- [AIM OF THE TASK] Determine how many lines of the listing below hold the string "внешний", then state that number alone.

======== MATERIAL PROVIDED ========

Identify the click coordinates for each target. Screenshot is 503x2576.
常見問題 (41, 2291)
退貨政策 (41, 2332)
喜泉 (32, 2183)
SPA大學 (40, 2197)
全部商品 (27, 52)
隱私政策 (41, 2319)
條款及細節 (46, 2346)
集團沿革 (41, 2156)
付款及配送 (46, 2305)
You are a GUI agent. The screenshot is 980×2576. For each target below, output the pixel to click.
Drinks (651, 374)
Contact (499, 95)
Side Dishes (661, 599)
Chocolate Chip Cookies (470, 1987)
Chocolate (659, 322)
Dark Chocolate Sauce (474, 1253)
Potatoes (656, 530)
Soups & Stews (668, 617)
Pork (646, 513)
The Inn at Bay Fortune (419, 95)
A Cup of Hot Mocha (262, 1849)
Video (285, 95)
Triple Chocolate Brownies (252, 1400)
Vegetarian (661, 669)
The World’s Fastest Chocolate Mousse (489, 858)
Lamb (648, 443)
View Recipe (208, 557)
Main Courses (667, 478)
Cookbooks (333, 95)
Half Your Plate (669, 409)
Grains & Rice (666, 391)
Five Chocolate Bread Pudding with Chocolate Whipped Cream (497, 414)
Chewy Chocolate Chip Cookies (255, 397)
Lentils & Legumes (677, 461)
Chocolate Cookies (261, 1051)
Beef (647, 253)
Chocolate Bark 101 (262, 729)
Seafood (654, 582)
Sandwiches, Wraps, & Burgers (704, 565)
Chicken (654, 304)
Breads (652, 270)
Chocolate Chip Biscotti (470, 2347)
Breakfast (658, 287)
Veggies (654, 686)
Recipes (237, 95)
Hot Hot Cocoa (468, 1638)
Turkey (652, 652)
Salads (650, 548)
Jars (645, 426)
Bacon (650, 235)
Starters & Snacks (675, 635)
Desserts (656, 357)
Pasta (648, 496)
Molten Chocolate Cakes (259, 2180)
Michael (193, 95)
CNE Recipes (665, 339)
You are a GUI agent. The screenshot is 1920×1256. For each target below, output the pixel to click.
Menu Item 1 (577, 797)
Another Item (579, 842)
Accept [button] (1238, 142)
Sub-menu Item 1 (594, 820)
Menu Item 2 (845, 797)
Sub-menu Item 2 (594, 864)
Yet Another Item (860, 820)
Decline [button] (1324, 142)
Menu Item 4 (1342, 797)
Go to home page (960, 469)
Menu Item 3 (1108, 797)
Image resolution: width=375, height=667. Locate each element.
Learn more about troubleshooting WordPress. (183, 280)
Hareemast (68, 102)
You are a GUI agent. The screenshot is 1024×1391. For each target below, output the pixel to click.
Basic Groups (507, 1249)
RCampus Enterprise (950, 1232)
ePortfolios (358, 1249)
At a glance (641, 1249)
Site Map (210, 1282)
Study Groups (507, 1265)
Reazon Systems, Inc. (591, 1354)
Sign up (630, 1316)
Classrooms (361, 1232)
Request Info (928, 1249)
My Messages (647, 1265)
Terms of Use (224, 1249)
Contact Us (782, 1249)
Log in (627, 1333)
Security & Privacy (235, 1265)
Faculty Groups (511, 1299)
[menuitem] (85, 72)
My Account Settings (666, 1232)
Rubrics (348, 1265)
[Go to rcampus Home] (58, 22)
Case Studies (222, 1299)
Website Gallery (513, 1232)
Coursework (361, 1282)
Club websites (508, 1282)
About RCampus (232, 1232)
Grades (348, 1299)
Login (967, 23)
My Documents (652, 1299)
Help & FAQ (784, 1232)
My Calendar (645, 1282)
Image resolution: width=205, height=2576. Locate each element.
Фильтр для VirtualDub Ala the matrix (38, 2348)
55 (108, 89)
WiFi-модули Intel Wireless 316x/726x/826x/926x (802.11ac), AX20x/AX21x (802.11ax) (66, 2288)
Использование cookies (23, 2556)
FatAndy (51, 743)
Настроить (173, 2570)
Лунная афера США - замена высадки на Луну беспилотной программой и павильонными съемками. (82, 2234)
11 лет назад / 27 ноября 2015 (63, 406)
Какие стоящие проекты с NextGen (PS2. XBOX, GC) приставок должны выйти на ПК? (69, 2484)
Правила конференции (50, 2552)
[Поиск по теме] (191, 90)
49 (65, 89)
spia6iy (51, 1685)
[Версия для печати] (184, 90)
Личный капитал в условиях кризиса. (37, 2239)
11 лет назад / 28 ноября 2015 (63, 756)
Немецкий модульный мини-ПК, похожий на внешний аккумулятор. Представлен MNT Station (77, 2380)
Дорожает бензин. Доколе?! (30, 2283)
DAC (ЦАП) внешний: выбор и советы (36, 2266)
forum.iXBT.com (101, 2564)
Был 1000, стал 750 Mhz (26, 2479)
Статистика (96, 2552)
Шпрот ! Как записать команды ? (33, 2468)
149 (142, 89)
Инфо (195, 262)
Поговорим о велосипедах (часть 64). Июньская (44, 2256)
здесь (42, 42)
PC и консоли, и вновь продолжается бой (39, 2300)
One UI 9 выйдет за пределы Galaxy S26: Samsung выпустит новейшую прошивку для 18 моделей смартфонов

========

- [RESPONSE AREA] 2